Furthermore, even if the community ultimately reaches a consensus, one thing may still be unavoidable.
That is because a large number of BTC migrations have been passively generated for security upgrades, and these non economic on chain activities will seriously pollute BTC's on chain data. As a 'global public ledger', it has to sacrifice transparency premium in the face of survival crisis.

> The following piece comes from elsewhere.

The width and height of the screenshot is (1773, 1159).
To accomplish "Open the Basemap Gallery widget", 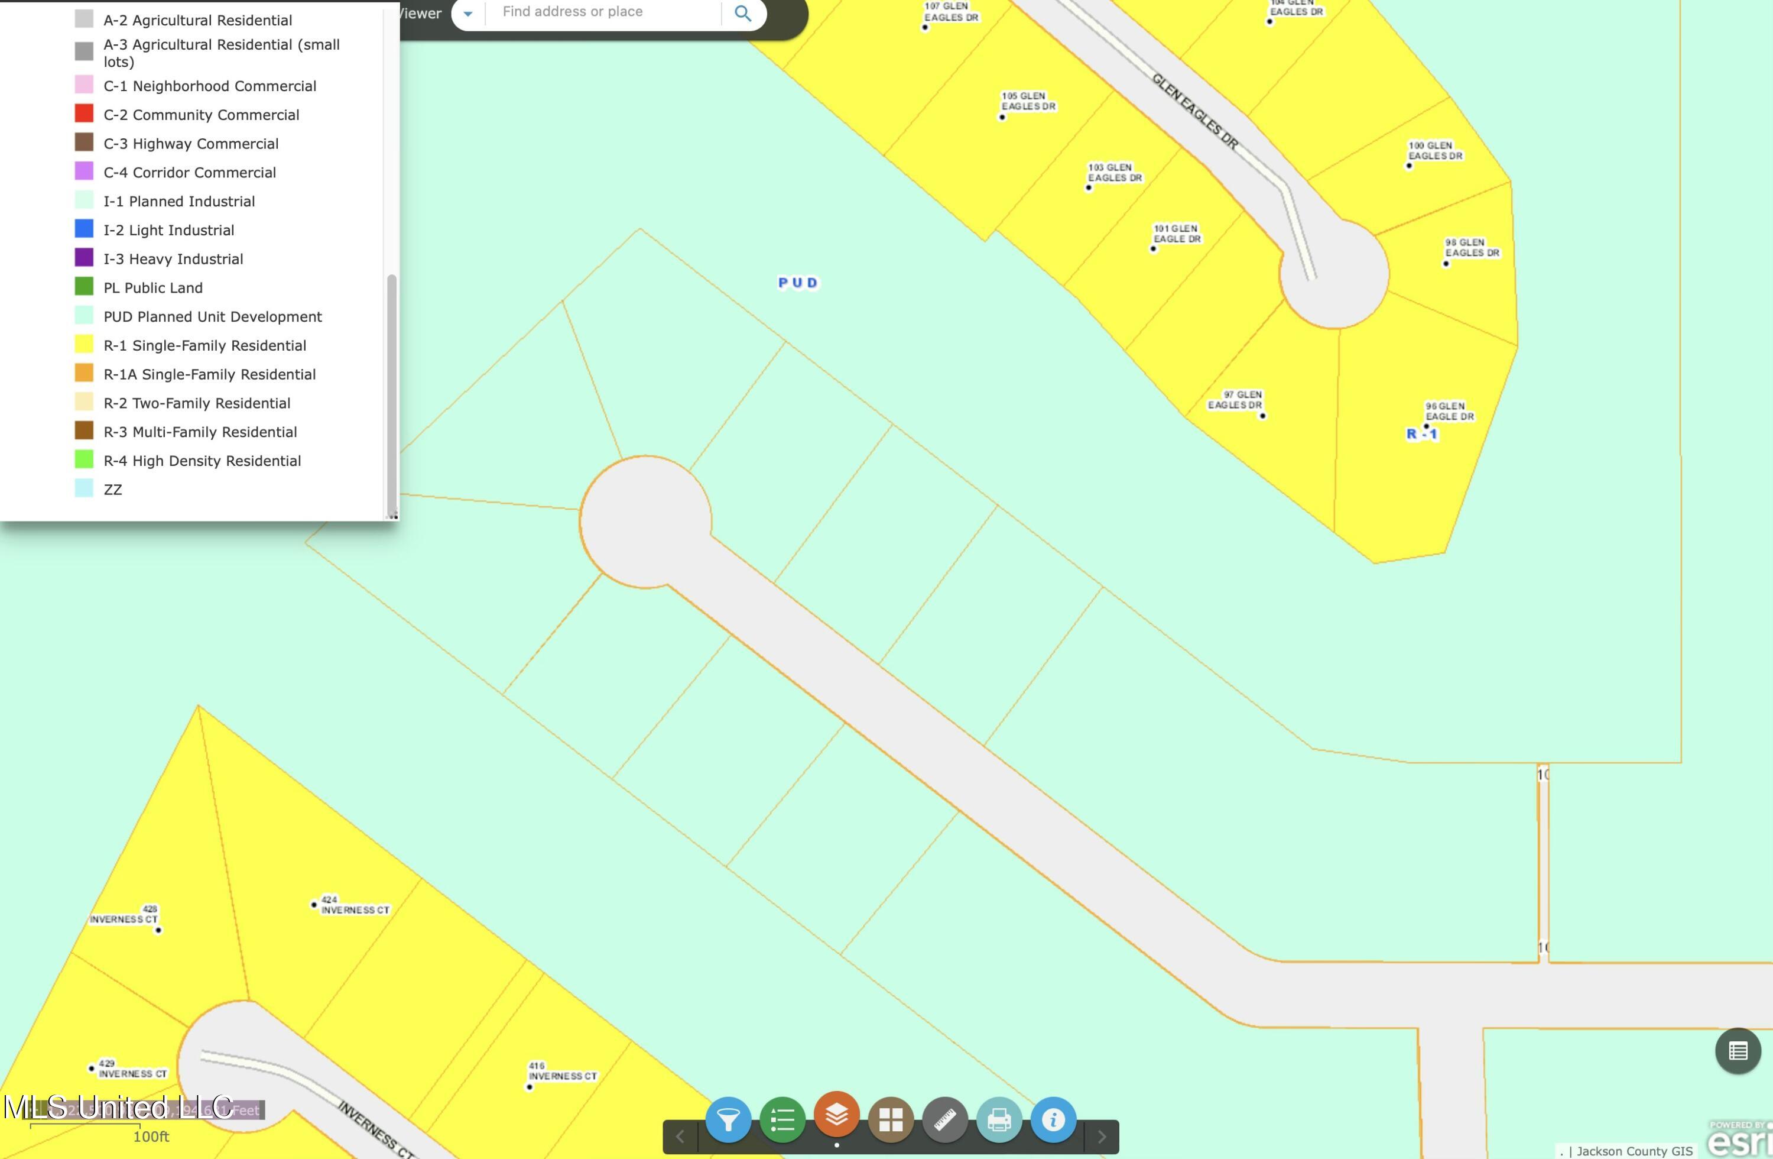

The transaction model based on "on chain data analysis" that we have established over the past decade may face structural failure. For example, all data based on "holding time" is completely distorted, and the underlying logic of profit/loss valuation models collapses.
Future on chain analysis tools may have to divide BTC's history into the 'pre quantum era' and the 'post quantum era'. Perhaps only institutions with top-level data cleaning capabilities (I don't know if Glassnode is capable) can extract the true trading intentions from the massive noise.
When trading decisions return to tradition and people start to rely on news, emotions, or technical aspects again, retail investors will lose a transparent and effective technical tool that is the only opportunity to stand on the same starting line as institutions.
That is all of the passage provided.